**Ejercicio propuesto**:
Reproduce sin cambios el tramo de los ítems que comienza en la línea que contiene "Enable the KakaoTalk tray icon toggle" y termina en la que contiene "click(82, 159)", ambas incluidas.

**Material a procesar**:
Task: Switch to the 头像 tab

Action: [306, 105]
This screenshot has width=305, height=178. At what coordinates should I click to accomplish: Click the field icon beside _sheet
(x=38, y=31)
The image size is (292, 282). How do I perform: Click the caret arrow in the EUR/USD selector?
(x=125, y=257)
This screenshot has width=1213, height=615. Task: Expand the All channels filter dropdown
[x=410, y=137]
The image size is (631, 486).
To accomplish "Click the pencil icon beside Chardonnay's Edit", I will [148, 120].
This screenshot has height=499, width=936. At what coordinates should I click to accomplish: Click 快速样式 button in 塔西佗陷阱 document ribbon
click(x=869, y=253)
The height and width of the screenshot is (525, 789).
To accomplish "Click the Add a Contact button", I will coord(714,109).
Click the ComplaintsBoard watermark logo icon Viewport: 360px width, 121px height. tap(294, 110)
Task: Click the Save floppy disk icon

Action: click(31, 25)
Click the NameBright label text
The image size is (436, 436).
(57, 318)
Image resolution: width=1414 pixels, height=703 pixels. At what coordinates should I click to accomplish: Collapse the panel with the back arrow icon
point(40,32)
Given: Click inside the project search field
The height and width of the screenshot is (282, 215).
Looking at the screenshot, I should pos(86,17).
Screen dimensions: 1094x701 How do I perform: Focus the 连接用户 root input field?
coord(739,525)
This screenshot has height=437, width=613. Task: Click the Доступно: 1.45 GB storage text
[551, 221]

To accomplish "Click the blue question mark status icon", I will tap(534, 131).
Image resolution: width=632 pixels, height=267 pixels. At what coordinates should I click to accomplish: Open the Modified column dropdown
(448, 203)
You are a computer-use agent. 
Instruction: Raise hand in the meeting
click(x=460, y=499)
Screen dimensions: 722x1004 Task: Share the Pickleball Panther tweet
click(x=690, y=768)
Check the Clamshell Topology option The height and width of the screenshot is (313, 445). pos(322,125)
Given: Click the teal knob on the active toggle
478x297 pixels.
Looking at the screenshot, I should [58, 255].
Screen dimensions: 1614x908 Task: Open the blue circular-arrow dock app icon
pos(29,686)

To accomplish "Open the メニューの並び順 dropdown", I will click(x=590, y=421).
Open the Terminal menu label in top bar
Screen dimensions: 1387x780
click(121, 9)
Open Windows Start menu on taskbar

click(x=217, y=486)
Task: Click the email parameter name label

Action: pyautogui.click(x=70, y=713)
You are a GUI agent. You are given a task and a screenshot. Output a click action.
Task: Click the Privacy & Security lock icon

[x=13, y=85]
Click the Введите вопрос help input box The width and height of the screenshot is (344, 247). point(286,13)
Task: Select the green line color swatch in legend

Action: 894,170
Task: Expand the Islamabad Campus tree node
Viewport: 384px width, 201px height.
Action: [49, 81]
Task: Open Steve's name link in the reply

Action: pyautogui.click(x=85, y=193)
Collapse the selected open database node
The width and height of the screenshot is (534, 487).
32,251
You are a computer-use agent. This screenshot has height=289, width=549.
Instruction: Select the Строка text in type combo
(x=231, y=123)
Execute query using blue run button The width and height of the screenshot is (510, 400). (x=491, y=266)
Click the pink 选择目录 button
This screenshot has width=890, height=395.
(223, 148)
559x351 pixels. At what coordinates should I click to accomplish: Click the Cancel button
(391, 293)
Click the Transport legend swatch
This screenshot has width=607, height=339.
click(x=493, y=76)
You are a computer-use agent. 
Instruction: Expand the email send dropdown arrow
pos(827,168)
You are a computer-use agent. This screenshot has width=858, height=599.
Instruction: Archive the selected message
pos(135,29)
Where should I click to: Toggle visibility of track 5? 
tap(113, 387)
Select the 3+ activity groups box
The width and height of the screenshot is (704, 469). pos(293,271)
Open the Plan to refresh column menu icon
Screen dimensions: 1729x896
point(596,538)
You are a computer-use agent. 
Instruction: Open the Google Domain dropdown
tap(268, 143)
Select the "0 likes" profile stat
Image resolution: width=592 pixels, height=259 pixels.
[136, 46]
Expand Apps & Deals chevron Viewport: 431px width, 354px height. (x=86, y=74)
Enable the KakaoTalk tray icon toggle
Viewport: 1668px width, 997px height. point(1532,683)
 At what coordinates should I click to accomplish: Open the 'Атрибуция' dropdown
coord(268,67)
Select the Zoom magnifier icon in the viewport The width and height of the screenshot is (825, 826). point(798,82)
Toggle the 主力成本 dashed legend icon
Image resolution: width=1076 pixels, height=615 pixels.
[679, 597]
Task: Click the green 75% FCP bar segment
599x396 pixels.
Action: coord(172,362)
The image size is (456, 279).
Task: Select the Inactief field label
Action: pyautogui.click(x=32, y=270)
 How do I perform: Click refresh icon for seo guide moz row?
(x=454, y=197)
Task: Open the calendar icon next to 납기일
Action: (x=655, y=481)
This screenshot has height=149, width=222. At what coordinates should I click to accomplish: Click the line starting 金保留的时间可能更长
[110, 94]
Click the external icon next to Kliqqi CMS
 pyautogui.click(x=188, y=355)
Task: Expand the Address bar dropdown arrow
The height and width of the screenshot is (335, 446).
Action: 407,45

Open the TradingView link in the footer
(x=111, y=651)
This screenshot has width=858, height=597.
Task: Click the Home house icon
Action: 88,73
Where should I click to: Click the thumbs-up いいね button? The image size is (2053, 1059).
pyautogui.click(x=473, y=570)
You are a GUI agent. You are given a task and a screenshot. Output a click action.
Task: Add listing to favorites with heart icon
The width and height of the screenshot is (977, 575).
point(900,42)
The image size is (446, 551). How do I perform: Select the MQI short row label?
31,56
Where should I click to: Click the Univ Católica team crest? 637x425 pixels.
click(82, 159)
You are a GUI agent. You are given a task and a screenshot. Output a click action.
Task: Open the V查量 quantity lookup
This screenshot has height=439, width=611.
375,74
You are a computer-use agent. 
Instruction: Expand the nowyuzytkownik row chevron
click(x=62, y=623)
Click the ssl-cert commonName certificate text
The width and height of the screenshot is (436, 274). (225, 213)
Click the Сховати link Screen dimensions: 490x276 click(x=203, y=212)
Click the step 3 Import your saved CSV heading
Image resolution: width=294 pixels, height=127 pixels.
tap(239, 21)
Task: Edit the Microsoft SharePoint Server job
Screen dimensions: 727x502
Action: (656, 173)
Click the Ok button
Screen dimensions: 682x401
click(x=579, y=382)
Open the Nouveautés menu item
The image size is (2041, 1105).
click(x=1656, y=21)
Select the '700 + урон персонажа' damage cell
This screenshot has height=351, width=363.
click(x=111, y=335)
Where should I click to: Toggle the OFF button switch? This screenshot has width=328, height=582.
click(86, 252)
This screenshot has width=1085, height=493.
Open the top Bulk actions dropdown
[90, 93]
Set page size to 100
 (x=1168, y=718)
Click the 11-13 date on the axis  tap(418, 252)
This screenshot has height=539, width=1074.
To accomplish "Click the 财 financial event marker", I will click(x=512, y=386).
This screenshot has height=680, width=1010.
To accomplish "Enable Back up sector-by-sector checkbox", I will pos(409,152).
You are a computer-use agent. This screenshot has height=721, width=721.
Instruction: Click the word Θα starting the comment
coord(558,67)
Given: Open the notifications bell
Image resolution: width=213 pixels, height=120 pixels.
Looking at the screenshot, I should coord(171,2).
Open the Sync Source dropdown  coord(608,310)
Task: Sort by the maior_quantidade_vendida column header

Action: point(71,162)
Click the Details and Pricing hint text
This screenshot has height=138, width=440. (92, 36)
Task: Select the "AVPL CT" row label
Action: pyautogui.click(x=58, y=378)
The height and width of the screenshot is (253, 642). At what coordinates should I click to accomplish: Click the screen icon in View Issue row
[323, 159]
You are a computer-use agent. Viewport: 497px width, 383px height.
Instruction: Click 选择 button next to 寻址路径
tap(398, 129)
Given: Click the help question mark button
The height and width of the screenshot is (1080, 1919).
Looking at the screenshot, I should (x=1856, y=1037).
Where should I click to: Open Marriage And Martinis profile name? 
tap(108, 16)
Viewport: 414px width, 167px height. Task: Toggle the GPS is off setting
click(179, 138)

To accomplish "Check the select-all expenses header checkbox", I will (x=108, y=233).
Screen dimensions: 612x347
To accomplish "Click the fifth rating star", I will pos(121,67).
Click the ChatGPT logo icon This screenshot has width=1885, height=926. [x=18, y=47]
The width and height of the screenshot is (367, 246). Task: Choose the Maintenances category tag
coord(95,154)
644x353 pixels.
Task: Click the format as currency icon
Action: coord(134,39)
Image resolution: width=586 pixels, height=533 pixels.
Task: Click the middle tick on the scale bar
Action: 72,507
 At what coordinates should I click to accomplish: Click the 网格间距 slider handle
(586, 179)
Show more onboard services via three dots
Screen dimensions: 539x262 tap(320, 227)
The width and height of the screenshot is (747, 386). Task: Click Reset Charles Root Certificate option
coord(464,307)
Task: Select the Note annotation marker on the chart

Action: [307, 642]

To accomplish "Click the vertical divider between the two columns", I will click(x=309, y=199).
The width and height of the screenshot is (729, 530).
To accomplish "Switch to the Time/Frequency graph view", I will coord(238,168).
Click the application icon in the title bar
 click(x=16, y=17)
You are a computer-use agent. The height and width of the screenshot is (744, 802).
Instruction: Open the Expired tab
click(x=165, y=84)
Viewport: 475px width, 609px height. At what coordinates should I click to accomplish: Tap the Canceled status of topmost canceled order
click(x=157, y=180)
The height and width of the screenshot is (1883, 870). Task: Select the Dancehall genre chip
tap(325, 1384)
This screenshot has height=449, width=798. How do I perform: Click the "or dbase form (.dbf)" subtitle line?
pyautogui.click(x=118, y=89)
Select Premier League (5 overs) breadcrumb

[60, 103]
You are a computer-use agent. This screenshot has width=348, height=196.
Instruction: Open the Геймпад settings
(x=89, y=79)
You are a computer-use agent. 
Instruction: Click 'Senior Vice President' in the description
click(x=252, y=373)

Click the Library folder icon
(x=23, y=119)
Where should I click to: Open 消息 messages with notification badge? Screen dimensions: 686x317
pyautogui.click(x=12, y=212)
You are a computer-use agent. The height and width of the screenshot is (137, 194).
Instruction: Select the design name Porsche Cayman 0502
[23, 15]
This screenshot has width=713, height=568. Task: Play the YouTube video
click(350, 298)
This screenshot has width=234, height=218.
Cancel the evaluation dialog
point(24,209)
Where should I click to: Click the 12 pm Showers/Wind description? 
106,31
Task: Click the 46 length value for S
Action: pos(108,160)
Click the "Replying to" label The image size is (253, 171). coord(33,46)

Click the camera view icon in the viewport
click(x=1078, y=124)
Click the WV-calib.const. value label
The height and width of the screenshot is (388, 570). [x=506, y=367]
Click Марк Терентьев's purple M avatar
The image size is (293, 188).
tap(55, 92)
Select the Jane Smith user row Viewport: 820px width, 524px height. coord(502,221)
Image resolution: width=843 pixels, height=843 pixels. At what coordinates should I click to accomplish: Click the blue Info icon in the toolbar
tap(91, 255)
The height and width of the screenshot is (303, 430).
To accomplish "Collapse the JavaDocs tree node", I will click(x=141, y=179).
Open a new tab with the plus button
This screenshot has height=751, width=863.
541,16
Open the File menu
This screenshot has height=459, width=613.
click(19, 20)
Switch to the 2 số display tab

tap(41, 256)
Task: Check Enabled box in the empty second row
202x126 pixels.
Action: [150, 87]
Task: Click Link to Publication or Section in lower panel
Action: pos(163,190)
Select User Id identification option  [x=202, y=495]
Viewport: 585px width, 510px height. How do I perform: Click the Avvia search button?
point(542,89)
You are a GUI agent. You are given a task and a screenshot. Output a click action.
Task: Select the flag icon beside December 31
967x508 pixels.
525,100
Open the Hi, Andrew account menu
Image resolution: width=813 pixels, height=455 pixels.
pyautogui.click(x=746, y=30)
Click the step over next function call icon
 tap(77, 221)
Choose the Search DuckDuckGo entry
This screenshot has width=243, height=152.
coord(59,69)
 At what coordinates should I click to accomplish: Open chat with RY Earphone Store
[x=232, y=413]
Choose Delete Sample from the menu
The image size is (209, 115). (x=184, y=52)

**Resultado obtenido**:
Enable the KakaoTalk tray icon toggle
Viewport: 1668px width, 997px height. point(1532,683)
 At what coordinates should I click to accomplish: Open the 'Атрибуция' dropdown
coord(268,67)
Select the Zoom magnifier icon in the viewport The width and height of the screenshot is (825, 826). point(798,82)
Toggle the 主力成本 dashed legend icon
Image resolution: width=1076 pixels, height=615 pixels.
[679, 597]
Task: Click the green 75% FCP bar segment
599x396 pixels.
Action: coord(172,362)
The image size is (456, 279).
Task: Select the Inactief field label
Action: pyautogui.click(x=32, y=270)
 How do I perform: Click refresh icon for seo guide moz row?
(x=454, y=197)
Task: Open the calendar icon next to 납기일
Action: (x=655, y=481)
This screenshot has height=149, width=222. At what coordinates should I click to accomplish: Click the line starting 金保留的时间可能更长
[110, 94]
Click the external icon next to Kliqqi CMS
 pyautogui.click(x=188, y=355)
Task: Expand the Address bar dropdown arrow
The height and width of the screenshot is (335, 446).
Action: 407,45

Open the TradingView link in the footer
(x=111, y=651)
This screenshot has width=858, height=597.
Task: Click the Home house icon
Action: 88,73
Where should I click to: Click the thumbs-up いいね button? The image size is (2053, 1059).
pyautogui.click(x=473, y=570)
You are a GUI agent. You are given a task and a screenshot. Output a click action.
Task: Add listing to favorites with heart icon
The width and height of the screenshot is (977, 575).
point(900,42)
The image size is (446, 551). How do I perform: Select the MQI short row label?
31,56
Where should I click to: Click the Univ Católica team crest? 637x425 pixels.
click(82, 159)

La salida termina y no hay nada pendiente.